#### PROVIDED INFORMATION:
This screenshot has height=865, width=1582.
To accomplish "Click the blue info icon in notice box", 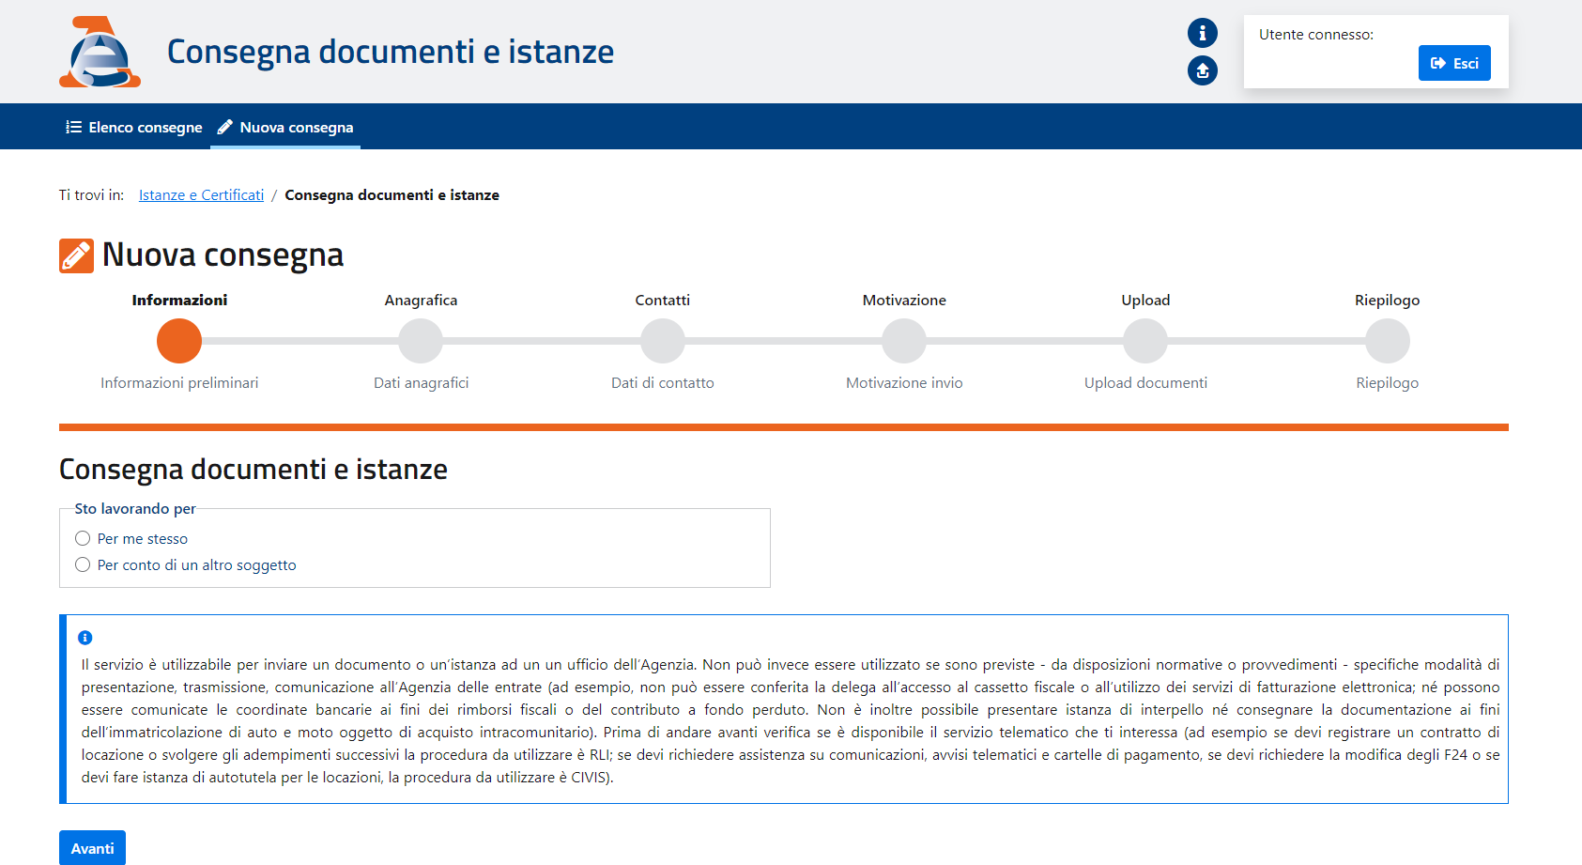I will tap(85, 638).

* * *

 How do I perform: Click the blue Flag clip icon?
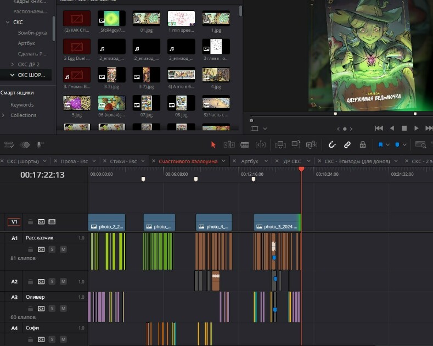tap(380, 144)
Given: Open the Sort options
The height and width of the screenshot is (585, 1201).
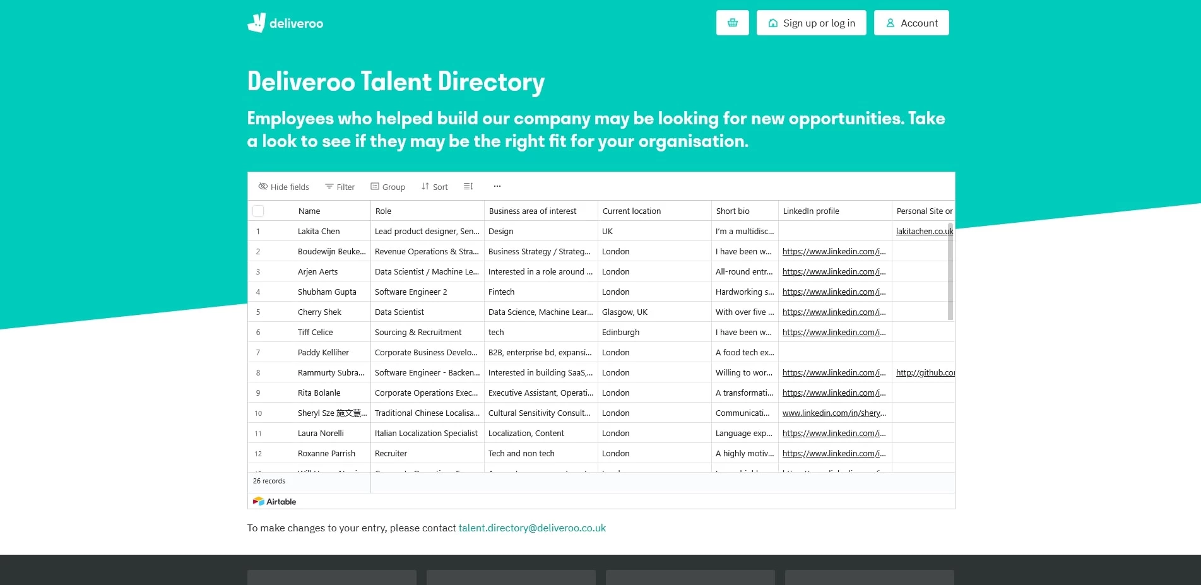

#### TASK GOAL:
Since only part of the listing is wanted, copy exactly the lines from the one holding "Given: Open the Sort options" to the one holding "The height and", both included.

#### SOLUTION:
Given: Open the Sort options
The height and width of the screenshot is (585, 1201).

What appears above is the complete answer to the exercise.